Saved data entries
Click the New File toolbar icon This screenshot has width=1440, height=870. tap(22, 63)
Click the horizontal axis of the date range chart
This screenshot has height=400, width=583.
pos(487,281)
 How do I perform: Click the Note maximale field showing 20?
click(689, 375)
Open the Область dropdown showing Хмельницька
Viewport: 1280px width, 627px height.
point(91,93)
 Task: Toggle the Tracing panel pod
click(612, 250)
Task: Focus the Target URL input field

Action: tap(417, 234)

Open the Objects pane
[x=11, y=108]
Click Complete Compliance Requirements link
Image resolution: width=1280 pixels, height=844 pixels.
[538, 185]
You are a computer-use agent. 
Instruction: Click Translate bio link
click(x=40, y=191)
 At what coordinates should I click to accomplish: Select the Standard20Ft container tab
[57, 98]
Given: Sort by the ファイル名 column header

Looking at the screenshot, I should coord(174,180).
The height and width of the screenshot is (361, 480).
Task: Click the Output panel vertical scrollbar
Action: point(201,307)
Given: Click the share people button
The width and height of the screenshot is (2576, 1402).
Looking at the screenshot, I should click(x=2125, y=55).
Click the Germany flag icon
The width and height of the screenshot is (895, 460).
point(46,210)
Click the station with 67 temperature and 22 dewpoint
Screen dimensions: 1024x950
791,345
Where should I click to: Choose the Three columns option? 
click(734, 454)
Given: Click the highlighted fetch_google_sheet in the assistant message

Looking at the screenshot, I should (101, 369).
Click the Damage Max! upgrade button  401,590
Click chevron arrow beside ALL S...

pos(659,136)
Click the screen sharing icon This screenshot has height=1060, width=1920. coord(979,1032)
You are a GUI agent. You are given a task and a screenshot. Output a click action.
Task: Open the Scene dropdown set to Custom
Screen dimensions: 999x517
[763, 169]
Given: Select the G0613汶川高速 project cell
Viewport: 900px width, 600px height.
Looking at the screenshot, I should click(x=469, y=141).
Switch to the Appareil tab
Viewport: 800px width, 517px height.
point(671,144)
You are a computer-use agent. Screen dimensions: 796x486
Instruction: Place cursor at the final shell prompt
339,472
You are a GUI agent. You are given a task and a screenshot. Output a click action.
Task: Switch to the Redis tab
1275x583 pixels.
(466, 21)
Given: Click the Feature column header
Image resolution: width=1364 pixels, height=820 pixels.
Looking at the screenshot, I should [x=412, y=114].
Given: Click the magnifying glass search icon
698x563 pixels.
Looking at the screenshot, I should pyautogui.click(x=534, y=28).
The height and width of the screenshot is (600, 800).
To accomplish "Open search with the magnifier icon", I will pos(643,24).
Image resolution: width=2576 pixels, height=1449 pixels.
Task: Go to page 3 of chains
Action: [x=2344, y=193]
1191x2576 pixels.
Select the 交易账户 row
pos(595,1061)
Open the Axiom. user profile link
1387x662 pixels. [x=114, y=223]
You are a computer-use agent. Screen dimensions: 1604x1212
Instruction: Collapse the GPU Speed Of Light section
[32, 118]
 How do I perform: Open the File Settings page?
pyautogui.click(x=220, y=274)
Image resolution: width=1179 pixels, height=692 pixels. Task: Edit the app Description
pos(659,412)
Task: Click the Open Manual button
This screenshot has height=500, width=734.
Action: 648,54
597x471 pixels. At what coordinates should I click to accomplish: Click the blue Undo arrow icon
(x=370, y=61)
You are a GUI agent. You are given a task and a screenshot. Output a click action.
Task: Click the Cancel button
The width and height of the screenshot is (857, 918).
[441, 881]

◆ Directions for this task ◆
Each of the lines from the one holding "698x563 pixels." through the final line of the entries is to be set down exactly, and no others.

◆ Answer section ◆
698x563 pixels.
Looking at the screenshot, I should pyautogui.click(x=534, y=28).
The height and width of the screenshot is (600, 800).
To accomplish "Open search with the magnifier icon", I will pos(643,24).
Image resolution: width=2576 pixels, height=1449 pixels.
Task: Go to page 3 of chains
Action: [x=2344, y=193]
1191x2576 pixels.
Select the 交易账户 row
pos(595,1061)
Open the Axiom. user profile link
1387x662 pixels. [x=114, y=223]
You are a computer-use agent. Screen dimensions: 1604x1212
Instruction: Collapse the GPU Speed Of Light section
[32, 118]
 How do I perform: Open the File Settings page?
pyautogui.click(x=220, y=274)
Image resolution: width=1179 pixels, height=692 pixels. Task: Edit the app Description
pos(659,412)
Task: Click the Open Manual button
This screenshot has height=500, width=734.
Action: 648,54
597x471 pixels. At what coordinates should I click to accomplish: Click the blue Undo arrow icon
(x=370, y=61)
You are a GUI agent. You are given a task and a screenshot. Output a click action.
Task: Click the Cancel button
The width and height of the screenshot is (857, 918).
[441, 881]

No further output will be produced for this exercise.